-- Start of PASSAGE TO READ --

# Was your gut ever wrong about cheating?



## Jellybeans (Mar 8, 2011)

Just curious.

If you suspected your spouse/SO of cheating, was your gut ever wrong?


----------



## Syrum (Feb 22, 2011)

No, years ago I just knew my boyfriend had cheated and I found out I was right.


----------



## AgentD (Dec 27, 2010)

Yes, I was wrong. My gut was never wrong about something be up, but it was wrong about cheating.

I think at the time because of My h's drinking there were many things that were causing the alarms to go off in my head, having a friend at the time who wasn't a good influence on me and thought ALL men cheated didn't help either. Never found anything after checking for along time, everything checked out ok.


----------



## Neil (Jan 5, 2011)

Yes...

See the "Oh no not me too" thread I posted.

I felt a right dingbat, but at least I knew to keep manning up instead of being the doormat wuss I was turning into


----------



## AppleDucklings (Mar 27, 2011)

No  For my current situation, I keep hoping it is but too many things don't add up and my H is away from home for unexplainable hours at a time and his excuses to add up either.


----------



## twotimeloser (Feb 13, 2011)

No, and i hate that i am usually right about these things. LOL


----------



## nice777guy (Nov 23, 2009)

My theory - your gut is just your subconscious putting things together that you haven't consciously connected yet.

Its not some magical "radar" - its some part of you picking up patterns that you either don't want to recognize, or just don't fully understand yet.

-- End of PASSAGE TO READ --
-- Start of DATA --

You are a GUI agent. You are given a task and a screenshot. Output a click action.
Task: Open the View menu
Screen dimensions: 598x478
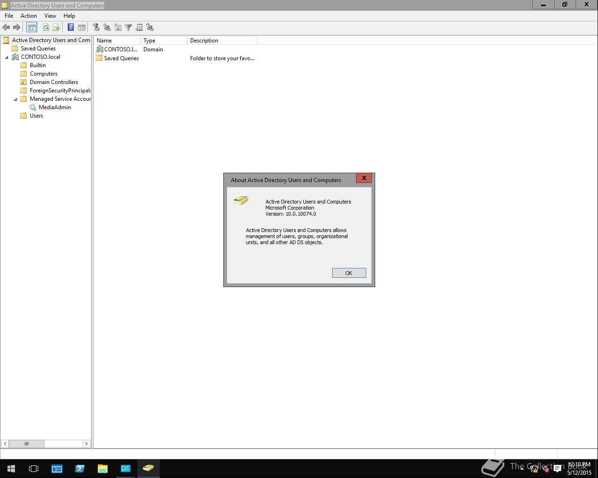(x=50, y=15)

-- End of DATA --

### TASK LIST
1. In the forum thread, what does nice777guy say the gut is?
2. Reproduce the forum thread starting with "## AgentD (Dec" and going on through "checked out ok.".
The material has no connection to the forum thread.

### TASK RESULTS
1. Your subconscious putting things together that you haven't consciously connected yet.

2.
## AgentD (Dec 27, 2010)

Yes, I was wrong. My gut was never wrong about something be up, but it was wrong about cheating.

I think at the time because of My h's drinking there were many things that were causing the alarms to go off in my head, having a friend at the time who wasn't a good influence on me and thought ALL men cheated didn't help either. Never found anything after checking for along time, everything checked out ok.